Sums it up right there. They roamed until they roamed all the way to the west coast. And that's the eternal agony of the University of Illinois.
Absolutely, I wasn't trying to say that the University helped start these ventures. From what I see there hasn't been a lot of support for student entrepreneurs on campus historically, but that has greatly changed (a lot of the programs I mentioned are just a few years old).
Pete Koomen's degree was a typo on my part. I've updated the blog post to reflect the correct info.
In fairness, it's not like any other university's PR wing is going to judiciously filter its alum bragging list to those who owed their success specifically to that university...
Also, when Andreessen left UIUC to form a company, he was almost immediately sued by UIUC. Oppose this to say, Stanford, out of which have come many companies, where Stanford is usually legally hands off with regards to them.

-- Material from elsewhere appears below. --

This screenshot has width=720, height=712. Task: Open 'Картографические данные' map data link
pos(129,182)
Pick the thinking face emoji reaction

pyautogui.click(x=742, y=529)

Author here. As I mentioned previously, I'm just a student and have no ties to any administration so I'm just speaking from my experience.
UIUC suing (or almost suing?) Andreessen is definitely a terrible step, but that was one event 21 years ago. In fact it happened before I was born (I'm a senior at UIUC now). Definitely a dark chapter of entrepreneurship on campus, but the goal of this post is to highlight the current ecosystem.
The university and the ecosystem is continuously evolving and hopefully we can tailor it to learn from other schools that have done a good job.
I never went to IU but I was at a conference there right after Netscape launched. The Dean spoke and he laid it on real thick about being the place where the web browser was invented. He said that IU was 'ground zero for the upcoming Internet revolution'.
Then I found out much later that they had refused to let Andreessen use the Mosaic name for his company. They also turned down equity in the company that became Netscape. They also Andreessen later said burned any bridge to receiving alumni support from him. But the Dean told us at the time that IU had a 'close relationship' with Andreessen and the rest of the alums creating Netscape.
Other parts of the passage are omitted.